=== Given task ===
Copy word for word the stretch of items from the line containing "Task: Click the" through the end of the items, including both ends, and omit the pictures.

[Items in a dataset]
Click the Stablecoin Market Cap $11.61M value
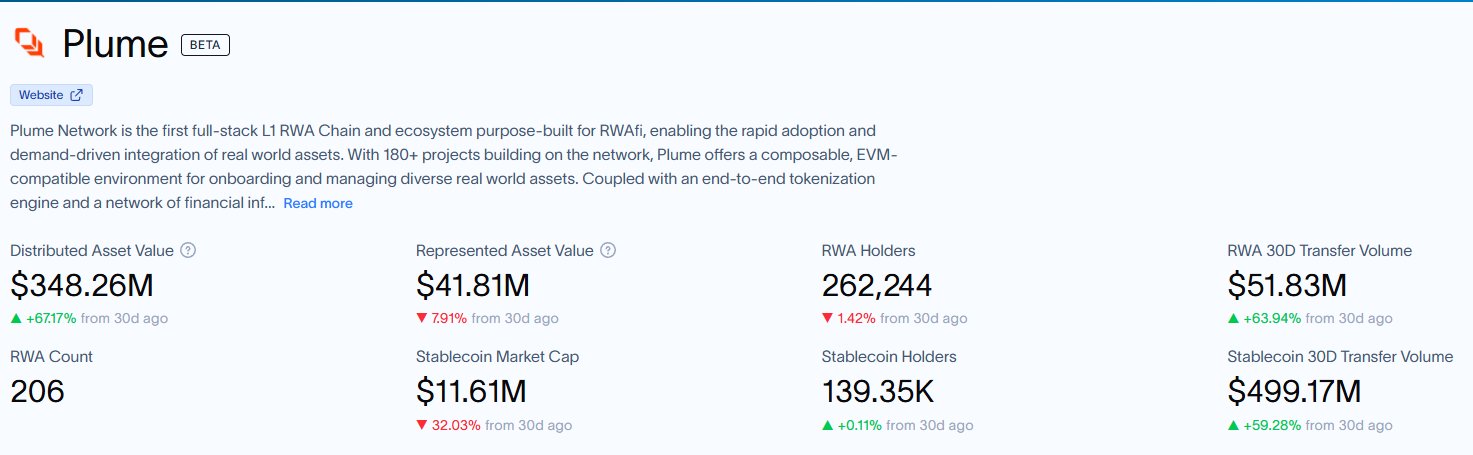1473x455 pixels. pos(470,392)
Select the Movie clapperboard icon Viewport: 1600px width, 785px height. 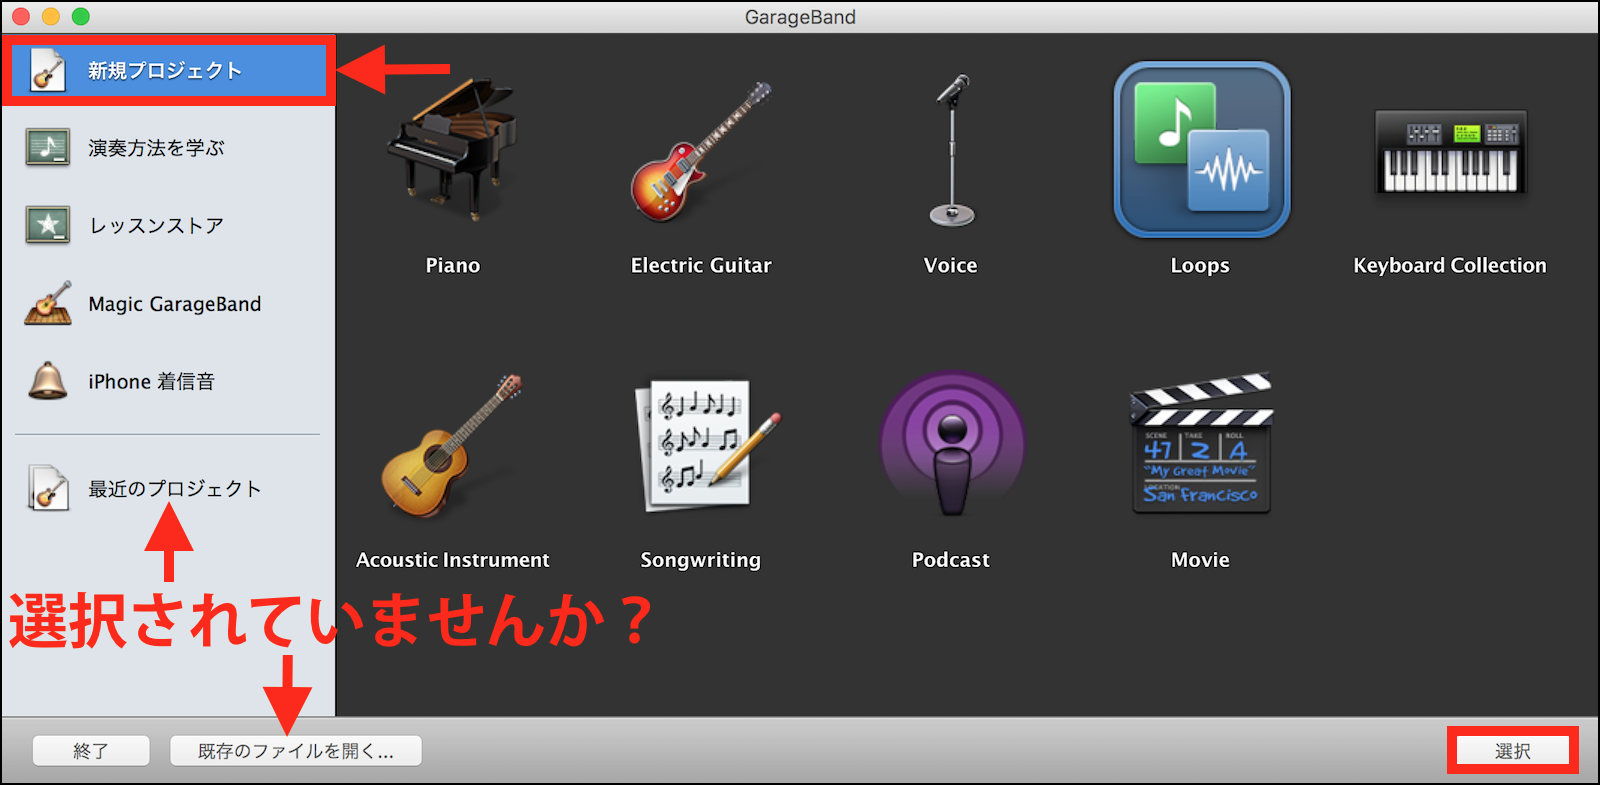coord(1201,444)
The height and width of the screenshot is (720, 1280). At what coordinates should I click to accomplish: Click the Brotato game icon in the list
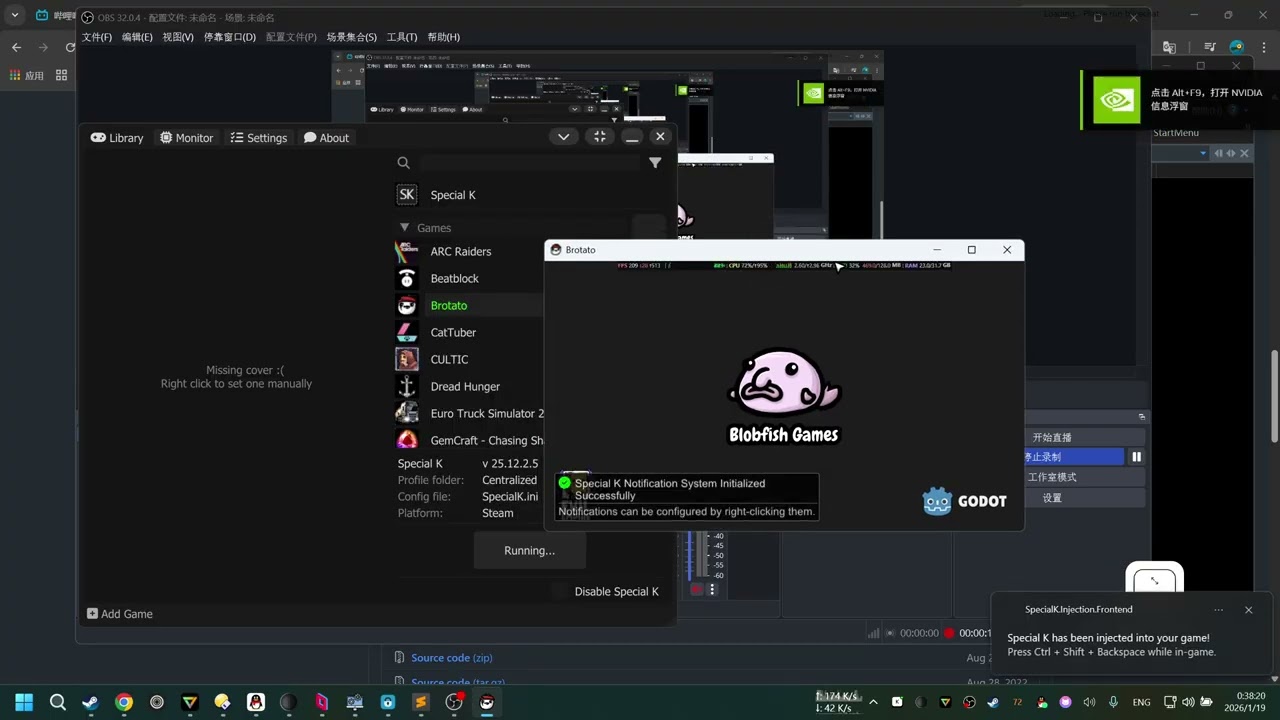pyautogui.click(x=407, y=306)
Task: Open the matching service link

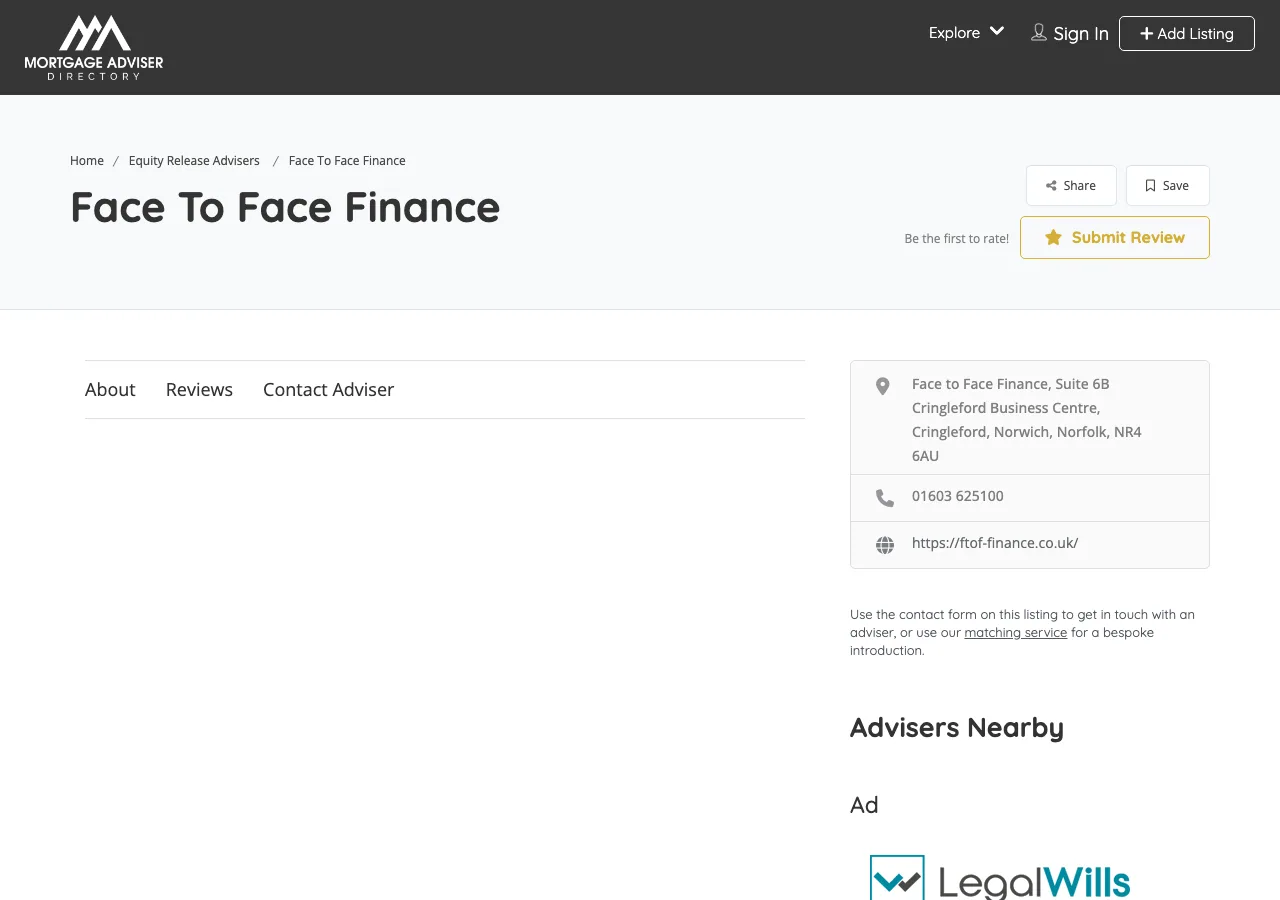Action: [x=1015, y=632]
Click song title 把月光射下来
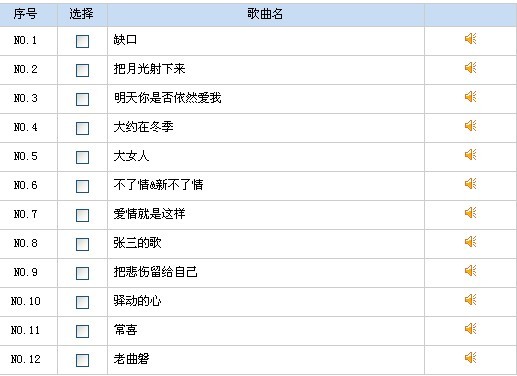 [149, 69]
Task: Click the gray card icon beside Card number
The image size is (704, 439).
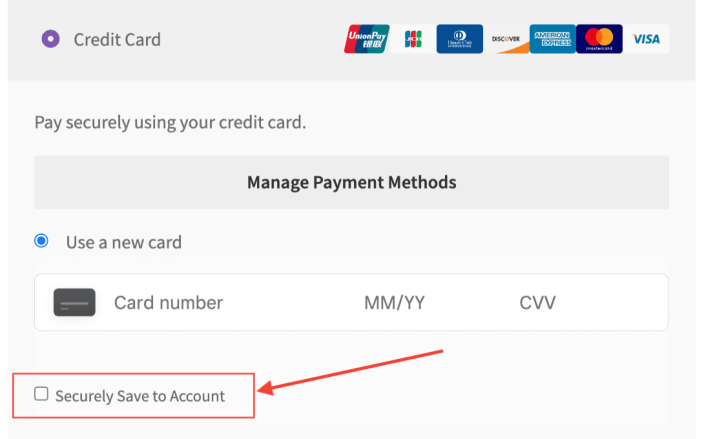Action: (x=74, y=303)
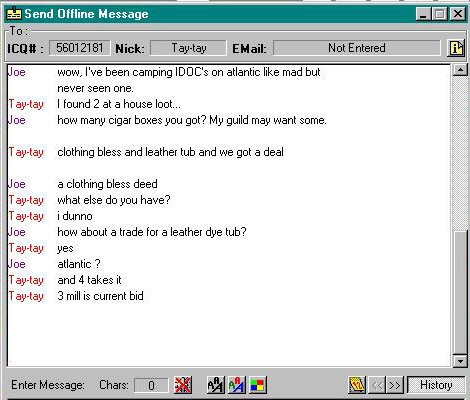The width and height of the screenshot is (470, 400).
Task: Maximize the Send Offline Message window
Action: click(x=439, y=14)
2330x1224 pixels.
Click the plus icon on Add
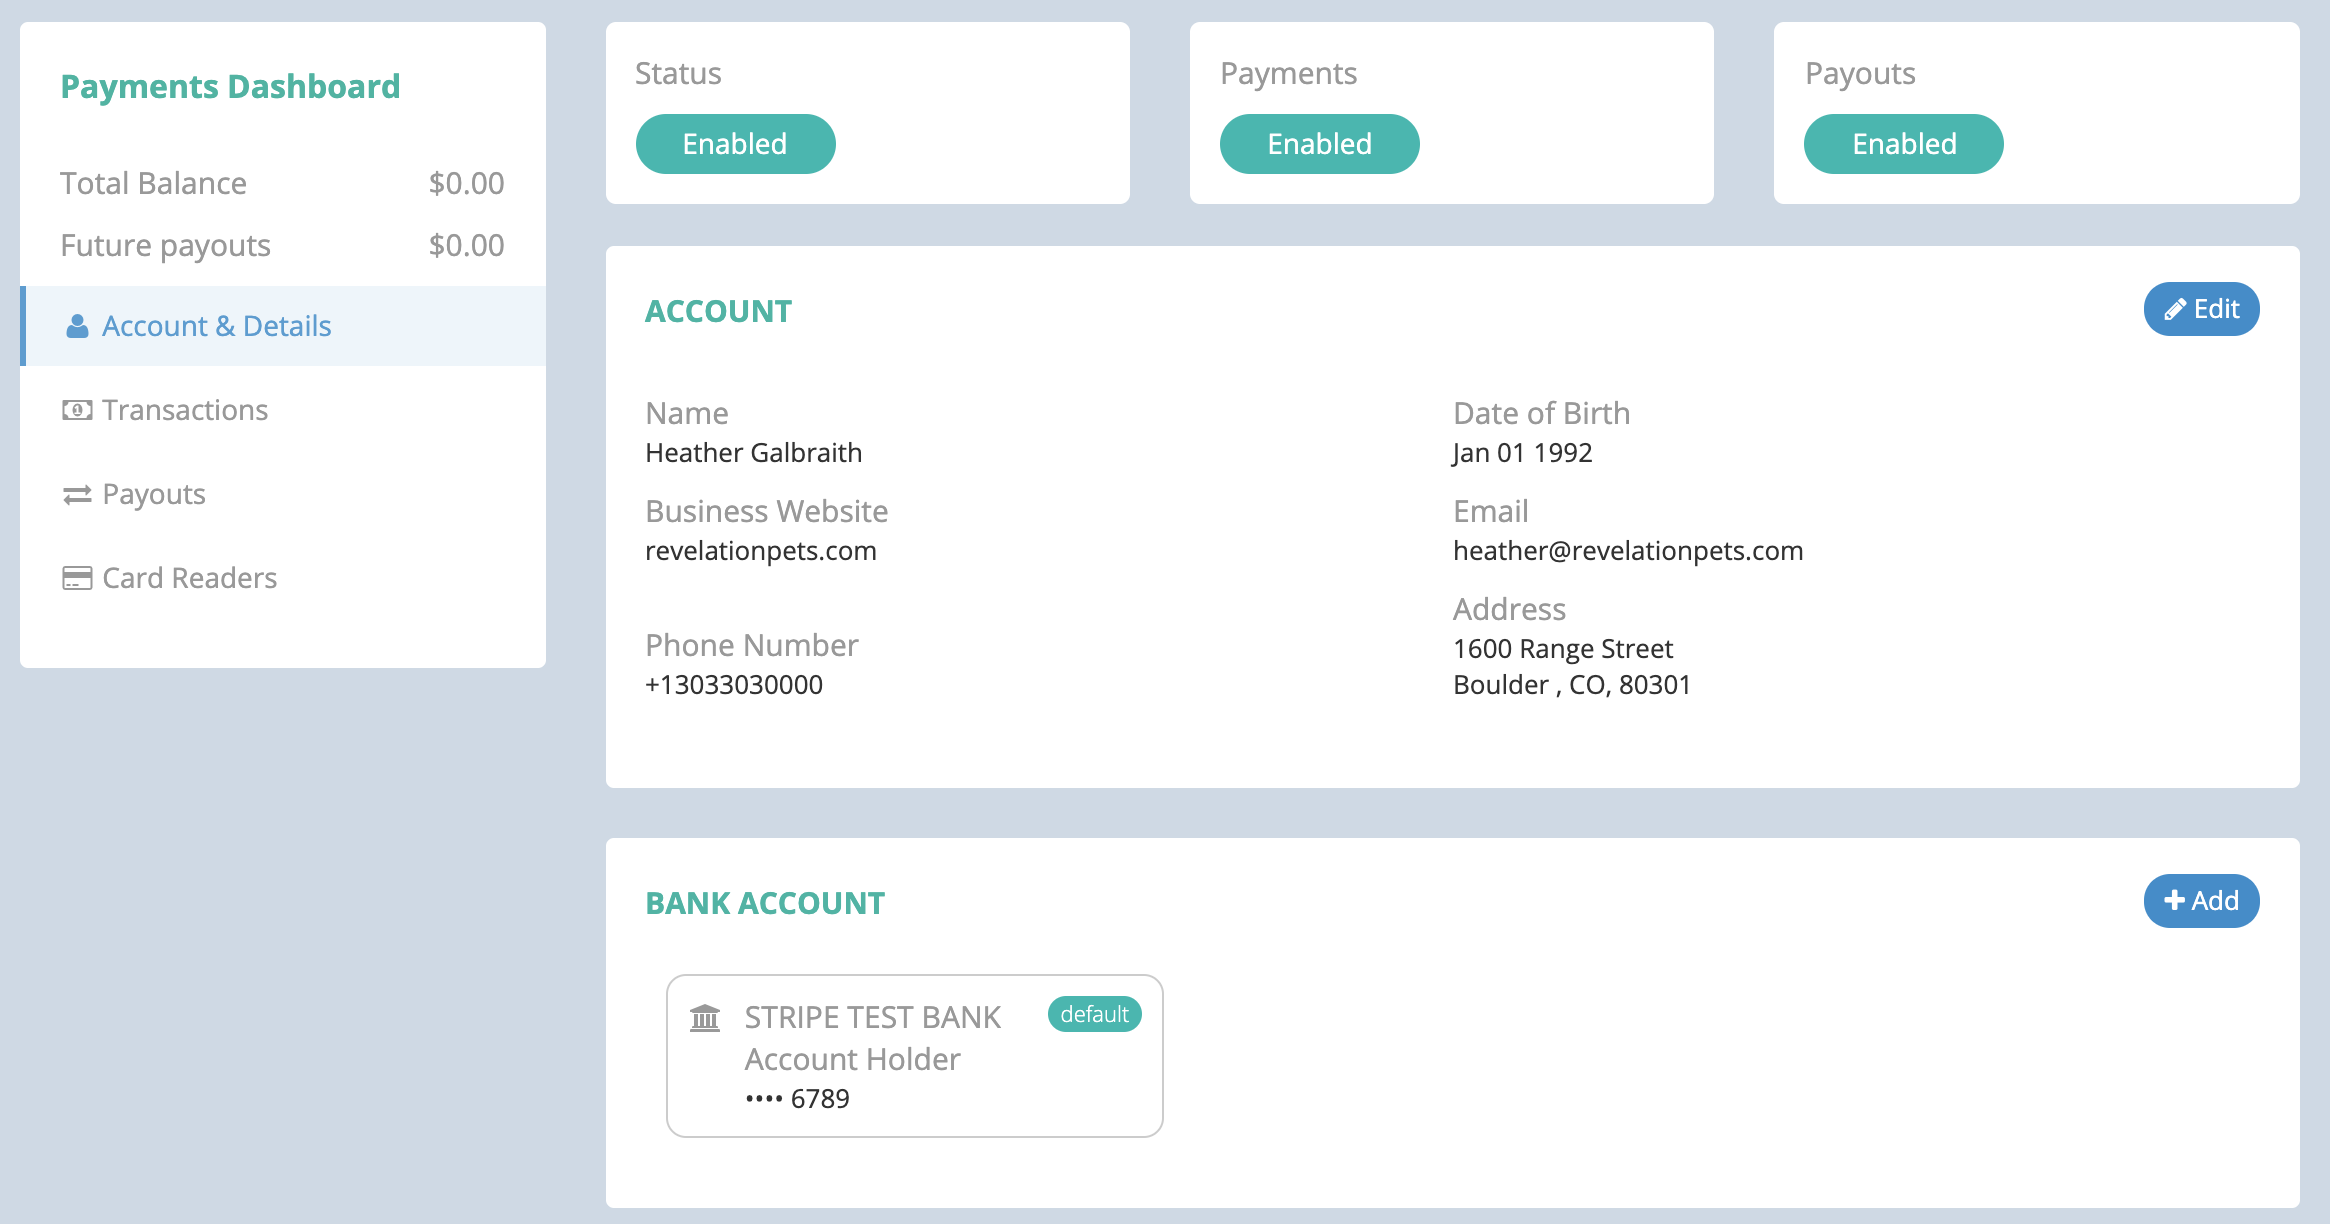(x=2174, y=900)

=== Completed task ===
Task: Click the gray card icon beside Card number
The image size is (704, 439).
Action: (x=74, y=303)
The width and height of the screenshot is (470, 400).
Task: Maximize the Send Offline Message window
Action: click(x=439, y=14)
2330x1224 pixels.
Click the plus icon on Add
(x=2174, y=900)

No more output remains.